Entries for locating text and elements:

"""

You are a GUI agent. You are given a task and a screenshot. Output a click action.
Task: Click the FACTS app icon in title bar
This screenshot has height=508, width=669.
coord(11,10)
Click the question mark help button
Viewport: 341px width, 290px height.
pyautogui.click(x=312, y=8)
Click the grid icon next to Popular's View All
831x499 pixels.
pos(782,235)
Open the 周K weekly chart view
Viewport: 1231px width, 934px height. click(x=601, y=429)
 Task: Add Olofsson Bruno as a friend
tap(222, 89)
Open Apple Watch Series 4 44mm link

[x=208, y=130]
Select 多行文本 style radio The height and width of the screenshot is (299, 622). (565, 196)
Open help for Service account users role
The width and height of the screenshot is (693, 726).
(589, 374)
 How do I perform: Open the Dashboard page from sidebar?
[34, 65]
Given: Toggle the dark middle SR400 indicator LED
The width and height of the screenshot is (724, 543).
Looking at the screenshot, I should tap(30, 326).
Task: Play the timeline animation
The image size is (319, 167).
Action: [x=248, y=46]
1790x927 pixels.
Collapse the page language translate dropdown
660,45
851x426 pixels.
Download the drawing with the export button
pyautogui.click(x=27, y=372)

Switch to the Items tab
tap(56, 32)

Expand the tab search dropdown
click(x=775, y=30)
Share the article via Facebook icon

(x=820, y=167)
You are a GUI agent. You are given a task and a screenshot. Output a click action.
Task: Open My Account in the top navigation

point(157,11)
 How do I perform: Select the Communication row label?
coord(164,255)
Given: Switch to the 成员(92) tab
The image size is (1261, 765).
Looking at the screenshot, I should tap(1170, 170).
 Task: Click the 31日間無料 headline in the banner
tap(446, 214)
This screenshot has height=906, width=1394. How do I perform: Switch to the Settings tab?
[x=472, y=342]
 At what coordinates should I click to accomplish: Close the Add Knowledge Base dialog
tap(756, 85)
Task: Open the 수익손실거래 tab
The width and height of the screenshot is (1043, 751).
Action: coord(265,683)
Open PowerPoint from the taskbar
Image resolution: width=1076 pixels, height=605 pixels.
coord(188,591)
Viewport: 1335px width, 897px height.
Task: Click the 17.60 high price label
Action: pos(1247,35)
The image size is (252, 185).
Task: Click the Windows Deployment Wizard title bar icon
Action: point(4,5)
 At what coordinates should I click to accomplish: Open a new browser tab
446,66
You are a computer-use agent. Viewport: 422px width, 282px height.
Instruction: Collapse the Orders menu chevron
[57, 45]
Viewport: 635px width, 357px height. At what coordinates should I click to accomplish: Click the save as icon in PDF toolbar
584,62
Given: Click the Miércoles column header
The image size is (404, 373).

"""

# Task
Please copy out the material again word for word, starting at the line that contains "How do I perform: Select" and stopping after the line that contains "tap(446, 214)".

# Answer to this exercise
 How do I perform: Select the Communication row label?
coord(164,255)
Given: Switch to the 成员(92) tab
The image size is (1261, 765).
Looking at the screenshot, I should tap(1170, 170).
 Task: Click the 31日間無料 headline in the banner
tap(446, 214)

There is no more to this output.